■ YOUR TASK ■
Quote the investing blog post word for word, starting with "Actually, …it was" and going on through "nearly fifty years.".

EXTRACTED TEXT below:

The hardest work in investing is not intellectual; it’s emotional.  Benign neglect is, for most investors, the secret of long-term success. – Charley Ellis

 

I read a really good blog post today, written by financial planner Ashby Daniels titled –

“TODAY’S HEADLINES ARE TOMORROW’S FOOTNOTES”

Actually, …it was that title that I really liked.

Many of you may be familiar with the table below of market and economic concerns we have chronicled, dating back nearly fifty years.

History Revisited

49 Reasons Why People Did Not Follow Their Investment Plan.

  • 1972 Dow Tops 1000 – Market too high
  • 1973 OPEC Oil Embargo – Gas Lines & Energy Crisis
  • 1974 Watergate, Impeachment, Nixon Resigns
  • 1975 Deep Recession in Progress
  • 1976 Limits to Long-Term Growth
  • 1977 Inflation Increases
  • 1978 Interest Rates Rise Dramatically
  • 1979 Iranian Revolution – Oil Prices Soar
  • 1980 Interest Rates and Inflation Soar
  • 1981 Deep Recession Begins
  • 1982 Recession Worsens
  • 1983 Market Prices too high
  • 1984 Record Federal Deficits
  • 1985 Economic Growth Slows
  • 1986 Dow Nears 2000 – Market too high
  • 1987 Black Monday – Market Crashes 20% in One Day
  • 1988 Savings and Loan Crisis
  • 1989 Bank Failures Increase
  • 1990 First Persian Gulf War
  • 1991 Dow Tops 3000 – Market too high
  • 1992 Global Recession
  • 1993 Hillary Clinton’s Health Care Reform
  • 1994 Mexican Currency Devaluation
  • 1995 S&P 500 tops 629 – Market too high
  • 1996 Greenspan warns of “Irrational Exuberance”
  • 1997 Asian Financial Crisis
  • 1998 Russian Currency Devaluation
  • 1999 Presidential Impeachment
  • 2000 Technology & Dotcom Meltdown
  • 2001 9-11 Terrorist Attacks
  • 2002 Corporate Malfeasance – Enron & WorldCom
  • 2003 2nd War in Iraq, SARS virus
  • 2004 Decline of Dollar
  • 2005 Hurricane Katrina
  • 2006 Rising Gas Prices
  • 2007 Subprime Mortgage Crisis
  • 2008 Credit Collapse and Great Recession
  • 2009 Collapse of Major U.S. Financial Institutions
  • 2010 European Debt Crisis – Greece
  • 2011 Downgrade of U.S. Debt
  • 2012 Extreme Political Polarization in U.S.

End of EXTRACTED TEXT.
STORED DATA below:

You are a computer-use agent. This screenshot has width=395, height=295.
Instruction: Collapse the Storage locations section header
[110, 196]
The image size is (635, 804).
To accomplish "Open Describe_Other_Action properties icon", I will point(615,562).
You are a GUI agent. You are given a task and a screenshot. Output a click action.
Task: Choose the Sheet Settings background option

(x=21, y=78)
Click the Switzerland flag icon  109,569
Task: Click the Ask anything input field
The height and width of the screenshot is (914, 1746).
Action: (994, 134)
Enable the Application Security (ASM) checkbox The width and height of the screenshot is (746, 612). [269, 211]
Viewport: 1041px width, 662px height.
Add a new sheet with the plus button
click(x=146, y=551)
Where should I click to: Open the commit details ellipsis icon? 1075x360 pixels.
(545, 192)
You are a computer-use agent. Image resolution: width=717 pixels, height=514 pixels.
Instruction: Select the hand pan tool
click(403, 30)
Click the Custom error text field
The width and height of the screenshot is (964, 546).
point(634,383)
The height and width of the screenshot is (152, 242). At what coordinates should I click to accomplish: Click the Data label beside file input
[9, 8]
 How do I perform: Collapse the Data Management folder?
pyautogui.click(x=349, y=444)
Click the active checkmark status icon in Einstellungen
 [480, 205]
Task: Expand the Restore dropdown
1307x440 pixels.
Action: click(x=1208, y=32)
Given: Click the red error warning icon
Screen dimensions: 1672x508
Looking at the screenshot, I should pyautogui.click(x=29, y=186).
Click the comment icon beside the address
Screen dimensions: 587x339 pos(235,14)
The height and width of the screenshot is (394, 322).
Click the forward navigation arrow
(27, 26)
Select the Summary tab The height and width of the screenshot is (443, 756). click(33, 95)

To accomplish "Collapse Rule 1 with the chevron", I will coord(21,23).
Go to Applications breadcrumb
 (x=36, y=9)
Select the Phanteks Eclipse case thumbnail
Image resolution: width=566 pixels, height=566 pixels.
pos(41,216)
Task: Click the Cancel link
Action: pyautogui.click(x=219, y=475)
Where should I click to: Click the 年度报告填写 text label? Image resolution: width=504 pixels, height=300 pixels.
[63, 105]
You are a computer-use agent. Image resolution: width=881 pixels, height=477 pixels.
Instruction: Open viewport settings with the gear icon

End of STORED DATA.

■ RESULT ■
Actually, …it was that title that I really liked.

Many of you may be familiar with the table below of market and economic concerns we have chronicled, dating back nearly fifty years.